EXERCISE PROMPT - Look for the line that has "Image resolution: width=400" in the material below; please repeat it and every line after it, exactly, up to and including the line that has "The image size", and nothing else.

STORED DATA -
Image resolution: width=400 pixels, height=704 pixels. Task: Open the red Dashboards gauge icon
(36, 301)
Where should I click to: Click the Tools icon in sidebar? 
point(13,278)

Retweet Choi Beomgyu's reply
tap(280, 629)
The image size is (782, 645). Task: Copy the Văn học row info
--
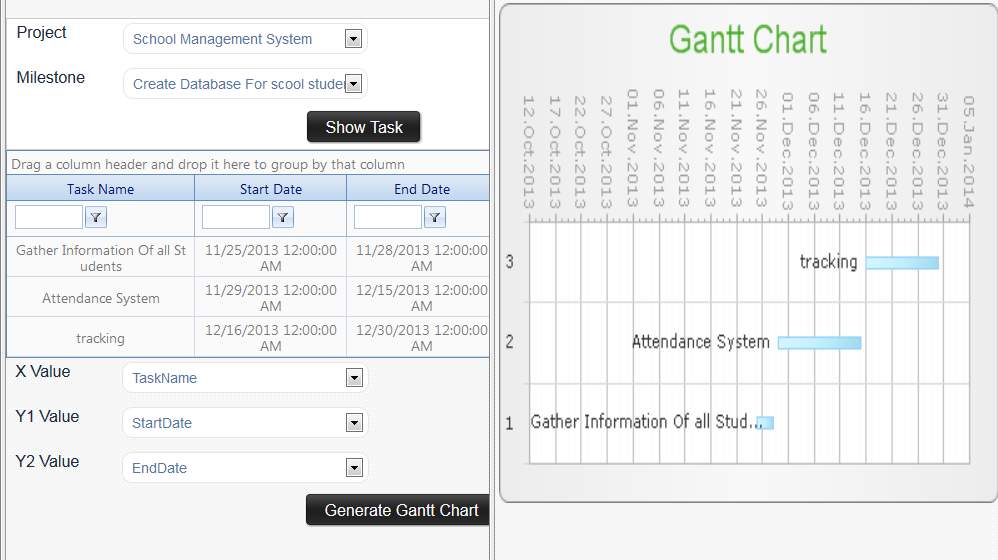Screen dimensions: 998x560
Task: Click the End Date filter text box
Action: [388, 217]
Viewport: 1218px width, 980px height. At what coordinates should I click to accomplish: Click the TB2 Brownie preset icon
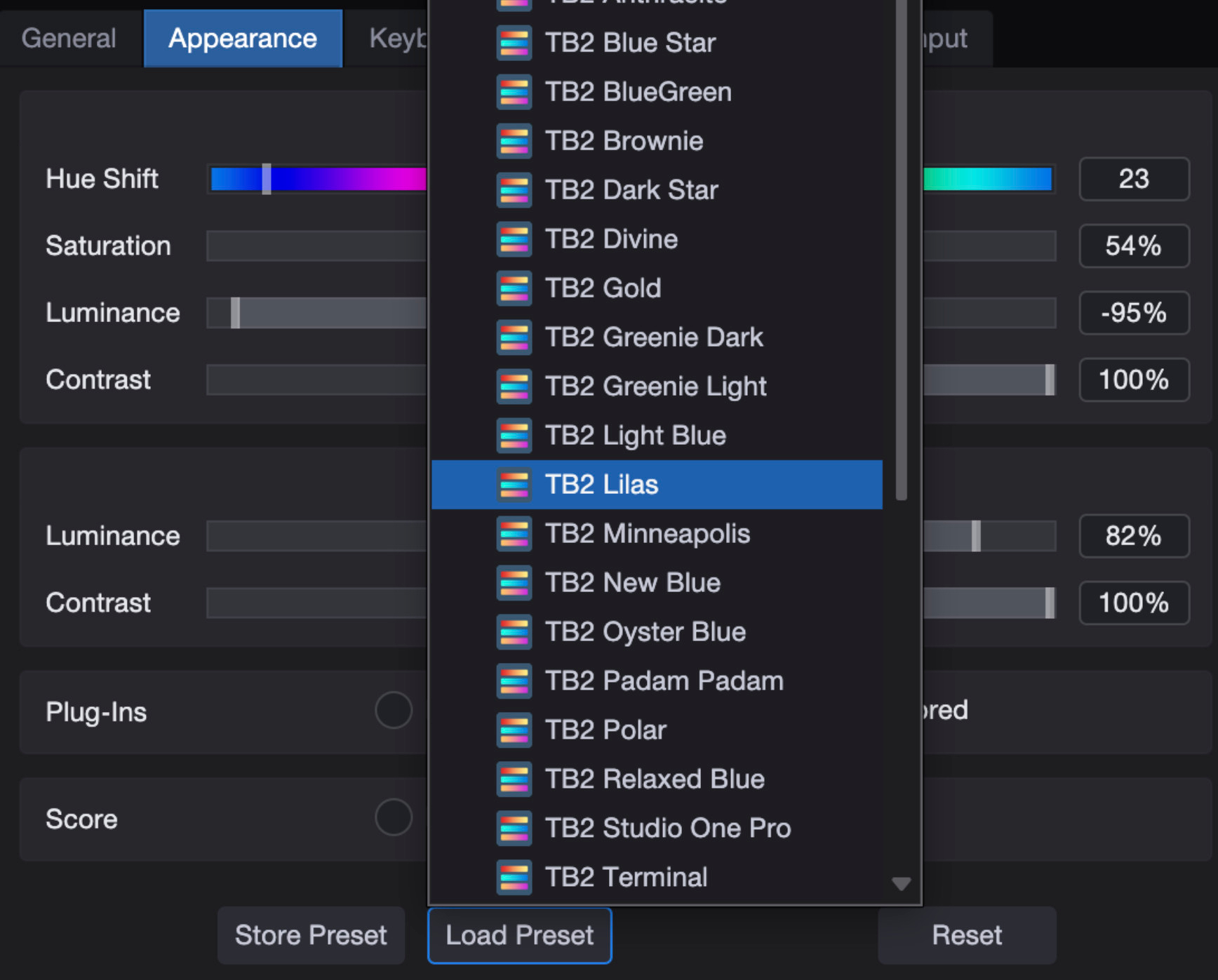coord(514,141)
--
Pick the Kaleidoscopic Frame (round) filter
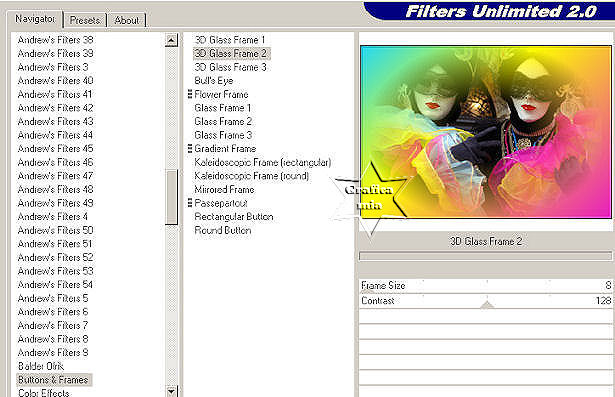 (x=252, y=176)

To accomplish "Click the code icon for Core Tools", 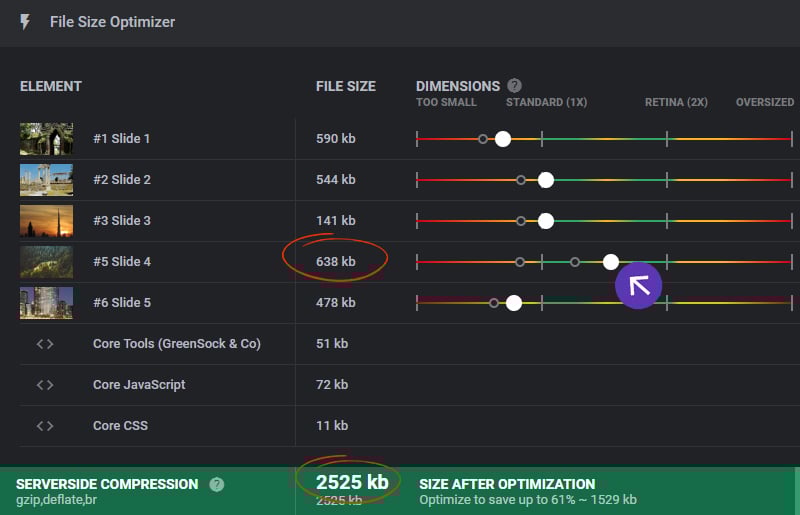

RESPONSE AREA -
Image resolution: width=400 pixels, height=704 pixels. Task: Open the red Dashboards gauge icon
(36, 301)
Where should I click to: Click the Tools icon in sidebar? 
point(13,278)

Retweet Choi Beomgyu's reply
tap(280, 629)
The image size is (782, 645). Task: Copy the Văn học row info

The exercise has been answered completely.